## Поставленная задача 1
Перечислите все названия танцев, которые упоминаются в тексте для чтения ниже.

## Текст для чтения
Этот восторг и фанатизм росли с жаждой минутой, и неизвестно, до чего бы они нас довели, как вдруг двадцать голосов закричали: «Вито! Вито! Вито! Анита, исполни вито на столе!» Анита не заставила себя упрашивать. Ах, сударыня, какой пример в этом отношении андалуски дают француженкам! Итак, Анита никоим образом не заставила себя упрашивать: она вскочила на стул, а со стула – на стол.

В то же мгновение тарелки, бокалы, бутылки, ножи и вилки были отодвинуты, чтобы не поранить маленьких ножек, обутых в атлас, и танец начался. На этот раз, сударыня, рассказать Вам о перестуке ножек, о радости и воплях всех гостей было бы невозможно; признаться, все это неистовство казалось мне вполне естественным. Не могу припомнить, чтобы я видел когда-нибудь зрелище любопытнее этих людей, опьяненных без всякого вина и приветствующих неподражаемую сильфиду, которая, не шатая стол, не колебля бокалы, не сотрясая тарелки, танцевала, царя над этим кружком исступленных мужчин, пожиравших глазами каждое ее движение. На этом ужин кончился. Аниту на стуле перенесли в бальный зал, крича: «Танец! Танец!»

Если кто-нибудь, не будучи предупрежден о происходящем, проходил бы мимо дверей и услышал эти крики, он решил бы, что здесь кого-то убивают, тогда как, напротив, всем своим существом присутствующие были обращены к радости и дышали наслаждением. Две другие танцовщицы, как и Анита, возглавляли каждая свой стол и, как и Анита, снискали овацию. Тем не менее, перед тем как бал возобновился, началось какое-то перешептывание в тесном кругу, между девушками и их ближайшими родственниками. Это шушуканье, которое было совершенно непонятно мне, бедному иностранцу, и окончания которого с явным нетерпением ждали все остальные собравшиеся, завершилось победными криками: «Фанданго, фанданго!»

Анита и Пьетра решили танцевать вместе, причем во всей его полноте, фанданго – танец, обычно исполняемый мужчиной и женщиной. Даже самые опытные устроители празднеств не смогли бы более искусно раз за разом усиливать эффект, как это только что сделали наши превосходные хозяева. Ах, сударыня, коль скоро мне не удалось найти выражений, чтобы описать Вам качучу, оле и вито, не надейтесь, что я буду делать попытки дать Вам представление о фанданго. Вообразите двух пчелок, двух бабочек, двух колибри, которые носятся и летают одна подле другой, сталкиваются, касаются друг друга кончиками крыльев, снова сталкиваются, отскакивают; вообразите двух ундин, которые в дивную весеннюю ночь резвятся на берегу озера, прыгая по верхушкам камышей, не сгибающихся под их матовыми ножками, а затем, вволю покружившись и набегавшись порознь, постепенно приближаются друг к другу, пока не соединятся их дыхания, не смешаются их волосы, не соприкоснутся их губы. Этот поцелуй – высшая точка танца, трижды он повторялся со все возраставшим притяжением и на третий раз силы танцующих были исчерпаны. Танца не стало, как если бы исчезли с глаз ундины, вернувшись в свое озеро.

## Поставленная задача 2
Извлеките из строк ниже каждую строку, где встречается слово "text".

## Выдержка из данных

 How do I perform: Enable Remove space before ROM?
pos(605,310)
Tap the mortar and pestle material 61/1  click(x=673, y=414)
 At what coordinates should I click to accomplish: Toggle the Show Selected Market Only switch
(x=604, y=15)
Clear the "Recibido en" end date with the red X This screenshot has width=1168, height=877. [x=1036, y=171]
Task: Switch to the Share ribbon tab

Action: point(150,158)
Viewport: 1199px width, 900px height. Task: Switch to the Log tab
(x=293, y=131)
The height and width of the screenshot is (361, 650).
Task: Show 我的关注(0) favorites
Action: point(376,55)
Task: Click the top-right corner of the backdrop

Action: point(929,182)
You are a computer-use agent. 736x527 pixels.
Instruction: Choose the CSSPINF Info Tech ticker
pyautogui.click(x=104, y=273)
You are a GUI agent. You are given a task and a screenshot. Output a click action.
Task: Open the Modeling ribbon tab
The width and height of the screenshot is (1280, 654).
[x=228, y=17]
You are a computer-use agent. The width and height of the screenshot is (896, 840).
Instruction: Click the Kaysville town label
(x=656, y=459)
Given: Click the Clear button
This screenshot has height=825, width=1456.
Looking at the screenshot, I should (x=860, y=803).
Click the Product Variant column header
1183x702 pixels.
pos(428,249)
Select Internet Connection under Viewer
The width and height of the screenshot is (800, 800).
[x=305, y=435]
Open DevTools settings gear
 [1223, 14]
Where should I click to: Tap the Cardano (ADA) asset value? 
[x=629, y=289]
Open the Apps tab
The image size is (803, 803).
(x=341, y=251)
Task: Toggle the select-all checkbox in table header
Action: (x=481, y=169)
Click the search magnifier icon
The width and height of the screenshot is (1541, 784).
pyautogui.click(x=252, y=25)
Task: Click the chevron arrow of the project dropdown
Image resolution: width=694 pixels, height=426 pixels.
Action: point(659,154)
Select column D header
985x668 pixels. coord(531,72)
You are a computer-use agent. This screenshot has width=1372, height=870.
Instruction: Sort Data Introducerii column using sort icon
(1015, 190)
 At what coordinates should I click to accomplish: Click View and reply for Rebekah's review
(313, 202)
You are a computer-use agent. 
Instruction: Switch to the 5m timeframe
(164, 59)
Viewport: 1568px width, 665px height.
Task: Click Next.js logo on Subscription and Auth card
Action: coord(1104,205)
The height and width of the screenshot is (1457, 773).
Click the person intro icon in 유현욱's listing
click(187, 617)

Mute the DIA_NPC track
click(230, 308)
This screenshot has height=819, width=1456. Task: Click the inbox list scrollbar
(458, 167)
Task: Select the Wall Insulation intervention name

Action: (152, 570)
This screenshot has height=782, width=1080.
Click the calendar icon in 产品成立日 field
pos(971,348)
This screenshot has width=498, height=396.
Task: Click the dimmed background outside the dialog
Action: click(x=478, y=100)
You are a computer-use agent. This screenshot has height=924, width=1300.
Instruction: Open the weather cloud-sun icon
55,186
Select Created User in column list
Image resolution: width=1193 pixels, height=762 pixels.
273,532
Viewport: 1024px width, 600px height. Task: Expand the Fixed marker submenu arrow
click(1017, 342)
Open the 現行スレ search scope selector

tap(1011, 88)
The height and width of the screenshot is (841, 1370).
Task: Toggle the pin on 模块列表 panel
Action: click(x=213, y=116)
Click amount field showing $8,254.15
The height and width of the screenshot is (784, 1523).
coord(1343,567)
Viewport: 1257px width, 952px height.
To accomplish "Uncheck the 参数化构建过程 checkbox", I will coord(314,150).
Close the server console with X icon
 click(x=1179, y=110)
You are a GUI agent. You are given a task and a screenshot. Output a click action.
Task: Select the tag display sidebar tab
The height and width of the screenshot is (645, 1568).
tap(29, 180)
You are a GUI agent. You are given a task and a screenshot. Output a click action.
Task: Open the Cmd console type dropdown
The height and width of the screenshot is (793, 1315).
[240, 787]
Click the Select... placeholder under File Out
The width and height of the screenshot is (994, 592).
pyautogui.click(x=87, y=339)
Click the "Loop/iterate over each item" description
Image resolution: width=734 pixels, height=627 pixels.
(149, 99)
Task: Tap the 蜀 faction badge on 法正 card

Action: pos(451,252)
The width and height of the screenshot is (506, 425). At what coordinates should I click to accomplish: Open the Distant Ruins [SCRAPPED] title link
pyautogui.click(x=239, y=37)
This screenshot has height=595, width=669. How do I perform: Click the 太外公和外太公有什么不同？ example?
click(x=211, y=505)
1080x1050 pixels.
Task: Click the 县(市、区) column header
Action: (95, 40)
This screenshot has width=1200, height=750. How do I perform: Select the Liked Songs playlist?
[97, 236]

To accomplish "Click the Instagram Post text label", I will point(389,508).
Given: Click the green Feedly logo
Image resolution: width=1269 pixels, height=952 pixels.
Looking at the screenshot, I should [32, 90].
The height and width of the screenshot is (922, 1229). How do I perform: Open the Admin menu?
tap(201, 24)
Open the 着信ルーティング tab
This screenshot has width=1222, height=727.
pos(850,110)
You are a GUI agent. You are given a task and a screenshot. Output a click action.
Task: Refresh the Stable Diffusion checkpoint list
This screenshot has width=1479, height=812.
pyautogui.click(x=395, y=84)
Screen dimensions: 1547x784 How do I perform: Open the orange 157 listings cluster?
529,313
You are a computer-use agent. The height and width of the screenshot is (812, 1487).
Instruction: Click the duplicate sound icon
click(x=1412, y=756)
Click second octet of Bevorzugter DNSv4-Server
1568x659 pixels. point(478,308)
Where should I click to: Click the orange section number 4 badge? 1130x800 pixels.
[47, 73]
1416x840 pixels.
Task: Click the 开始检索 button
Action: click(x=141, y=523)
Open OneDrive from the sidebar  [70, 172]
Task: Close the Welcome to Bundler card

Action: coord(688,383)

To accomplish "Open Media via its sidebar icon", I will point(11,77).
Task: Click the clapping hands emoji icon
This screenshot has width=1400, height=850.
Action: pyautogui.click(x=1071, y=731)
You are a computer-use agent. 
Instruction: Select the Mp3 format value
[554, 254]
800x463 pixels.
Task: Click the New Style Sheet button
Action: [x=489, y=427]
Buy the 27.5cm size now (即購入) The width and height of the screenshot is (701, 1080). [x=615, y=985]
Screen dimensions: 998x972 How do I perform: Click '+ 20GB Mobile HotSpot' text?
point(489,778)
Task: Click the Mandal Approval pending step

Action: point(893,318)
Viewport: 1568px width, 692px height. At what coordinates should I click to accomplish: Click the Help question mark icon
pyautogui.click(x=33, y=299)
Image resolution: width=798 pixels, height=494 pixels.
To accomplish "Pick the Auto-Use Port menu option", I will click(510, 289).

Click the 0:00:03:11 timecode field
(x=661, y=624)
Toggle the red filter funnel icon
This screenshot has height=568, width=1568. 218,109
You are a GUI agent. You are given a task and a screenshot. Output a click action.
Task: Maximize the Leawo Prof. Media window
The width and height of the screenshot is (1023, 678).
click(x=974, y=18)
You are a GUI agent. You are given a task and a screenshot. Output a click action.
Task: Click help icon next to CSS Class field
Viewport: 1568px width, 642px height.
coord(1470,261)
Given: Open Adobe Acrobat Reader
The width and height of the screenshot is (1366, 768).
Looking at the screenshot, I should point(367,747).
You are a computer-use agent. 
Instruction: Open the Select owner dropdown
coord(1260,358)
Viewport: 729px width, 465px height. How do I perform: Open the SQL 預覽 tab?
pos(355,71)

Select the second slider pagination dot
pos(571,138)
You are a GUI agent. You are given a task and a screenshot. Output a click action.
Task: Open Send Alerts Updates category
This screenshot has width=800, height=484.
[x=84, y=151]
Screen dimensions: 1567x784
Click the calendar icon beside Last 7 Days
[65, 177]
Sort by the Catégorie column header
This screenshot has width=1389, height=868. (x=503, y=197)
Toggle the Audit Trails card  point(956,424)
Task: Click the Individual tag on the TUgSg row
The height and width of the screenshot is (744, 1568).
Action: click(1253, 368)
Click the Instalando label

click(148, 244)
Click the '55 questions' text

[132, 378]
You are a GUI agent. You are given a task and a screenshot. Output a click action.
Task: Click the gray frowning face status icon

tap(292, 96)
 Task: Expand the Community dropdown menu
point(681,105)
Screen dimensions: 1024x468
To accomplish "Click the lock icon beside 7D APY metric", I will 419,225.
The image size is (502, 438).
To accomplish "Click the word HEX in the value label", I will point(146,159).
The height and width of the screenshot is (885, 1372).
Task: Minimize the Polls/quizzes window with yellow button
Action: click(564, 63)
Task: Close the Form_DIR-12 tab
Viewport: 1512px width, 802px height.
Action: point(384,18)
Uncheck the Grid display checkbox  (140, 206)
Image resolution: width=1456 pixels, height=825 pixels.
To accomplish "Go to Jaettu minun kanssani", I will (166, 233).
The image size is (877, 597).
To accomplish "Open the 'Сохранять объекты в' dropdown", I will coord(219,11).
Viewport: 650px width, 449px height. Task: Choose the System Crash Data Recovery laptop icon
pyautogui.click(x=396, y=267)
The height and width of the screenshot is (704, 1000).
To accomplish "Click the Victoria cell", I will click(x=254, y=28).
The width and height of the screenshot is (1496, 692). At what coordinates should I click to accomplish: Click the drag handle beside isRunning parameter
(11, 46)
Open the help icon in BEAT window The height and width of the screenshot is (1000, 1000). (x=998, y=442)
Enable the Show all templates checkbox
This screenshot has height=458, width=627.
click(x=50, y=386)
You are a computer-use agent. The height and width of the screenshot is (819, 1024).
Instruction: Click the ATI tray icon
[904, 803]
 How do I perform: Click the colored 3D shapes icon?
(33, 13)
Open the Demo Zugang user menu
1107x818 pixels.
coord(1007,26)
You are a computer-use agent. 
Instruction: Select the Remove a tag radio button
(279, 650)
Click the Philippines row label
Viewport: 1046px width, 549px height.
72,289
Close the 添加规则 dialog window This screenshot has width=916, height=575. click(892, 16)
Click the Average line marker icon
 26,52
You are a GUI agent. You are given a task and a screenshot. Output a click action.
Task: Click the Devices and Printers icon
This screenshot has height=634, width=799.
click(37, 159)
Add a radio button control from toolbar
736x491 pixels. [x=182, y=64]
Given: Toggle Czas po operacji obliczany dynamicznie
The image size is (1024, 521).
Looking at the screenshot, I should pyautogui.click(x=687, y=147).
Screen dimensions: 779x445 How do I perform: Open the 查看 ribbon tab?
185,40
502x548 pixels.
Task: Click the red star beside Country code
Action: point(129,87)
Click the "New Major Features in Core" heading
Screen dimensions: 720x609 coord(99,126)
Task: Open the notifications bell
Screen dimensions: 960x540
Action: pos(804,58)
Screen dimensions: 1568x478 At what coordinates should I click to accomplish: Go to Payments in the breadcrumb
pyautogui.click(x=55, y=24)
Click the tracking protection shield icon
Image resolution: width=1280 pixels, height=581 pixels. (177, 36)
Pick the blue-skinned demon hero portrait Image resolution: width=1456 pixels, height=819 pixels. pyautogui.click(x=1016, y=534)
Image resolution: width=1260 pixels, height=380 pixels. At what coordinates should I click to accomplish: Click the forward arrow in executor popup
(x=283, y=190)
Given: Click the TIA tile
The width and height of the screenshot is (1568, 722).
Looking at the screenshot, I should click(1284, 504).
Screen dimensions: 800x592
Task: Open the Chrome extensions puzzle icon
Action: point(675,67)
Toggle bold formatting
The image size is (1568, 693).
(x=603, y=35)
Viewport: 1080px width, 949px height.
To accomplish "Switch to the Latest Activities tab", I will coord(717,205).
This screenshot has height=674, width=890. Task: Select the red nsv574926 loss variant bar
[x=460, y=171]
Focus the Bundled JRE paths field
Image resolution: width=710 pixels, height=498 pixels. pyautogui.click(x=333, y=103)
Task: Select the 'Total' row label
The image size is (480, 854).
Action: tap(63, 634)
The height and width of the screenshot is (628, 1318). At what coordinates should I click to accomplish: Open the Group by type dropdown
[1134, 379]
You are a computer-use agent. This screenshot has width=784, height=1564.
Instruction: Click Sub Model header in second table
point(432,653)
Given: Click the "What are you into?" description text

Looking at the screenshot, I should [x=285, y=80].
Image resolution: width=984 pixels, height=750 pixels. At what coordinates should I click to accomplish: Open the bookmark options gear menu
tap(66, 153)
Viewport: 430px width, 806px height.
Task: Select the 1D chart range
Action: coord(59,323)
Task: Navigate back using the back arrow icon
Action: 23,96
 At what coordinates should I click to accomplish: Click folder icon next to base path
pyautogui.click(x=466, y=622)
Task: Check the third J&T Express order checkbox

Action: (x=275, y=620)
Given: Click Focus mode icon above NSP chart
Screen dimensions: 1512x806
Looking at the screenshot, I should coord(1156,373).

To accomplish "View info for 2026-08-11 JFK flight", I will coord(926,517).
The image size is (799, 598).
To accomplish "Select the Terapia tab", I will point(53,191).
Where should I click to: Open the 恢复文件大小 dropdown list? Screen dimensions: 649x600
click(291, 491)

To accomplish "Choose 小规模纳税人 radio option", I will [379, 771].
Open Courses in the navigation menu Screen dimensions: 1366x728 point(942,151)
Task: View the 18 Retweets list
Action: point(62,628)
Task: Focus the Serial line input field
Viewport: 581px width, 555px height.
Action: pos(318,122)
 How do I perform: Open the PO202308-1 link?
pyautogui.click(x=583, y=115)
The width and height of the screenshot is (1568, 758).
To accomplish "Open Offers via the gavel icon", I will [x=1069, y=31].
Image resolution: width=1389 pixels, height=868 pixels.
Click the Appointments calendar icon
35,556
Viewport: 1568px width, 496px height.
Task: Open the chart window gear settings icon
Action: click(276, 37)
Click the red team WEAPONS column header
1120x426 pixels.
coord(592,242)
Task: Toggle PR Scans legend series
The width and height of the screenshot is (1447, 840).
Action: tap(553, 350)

## Письменный ответ 1
вито, качуча, оле, фанданго

## Письменный ответ 2
To accomplish "Click the Instagram Post text label", I will point(389,508).
Screen dimensions: 998x972 How do I perform: Click '+ 20GB Mobile HotSpot' text?
Click the '55 questions' text
Given: Click the "What are you into?" description text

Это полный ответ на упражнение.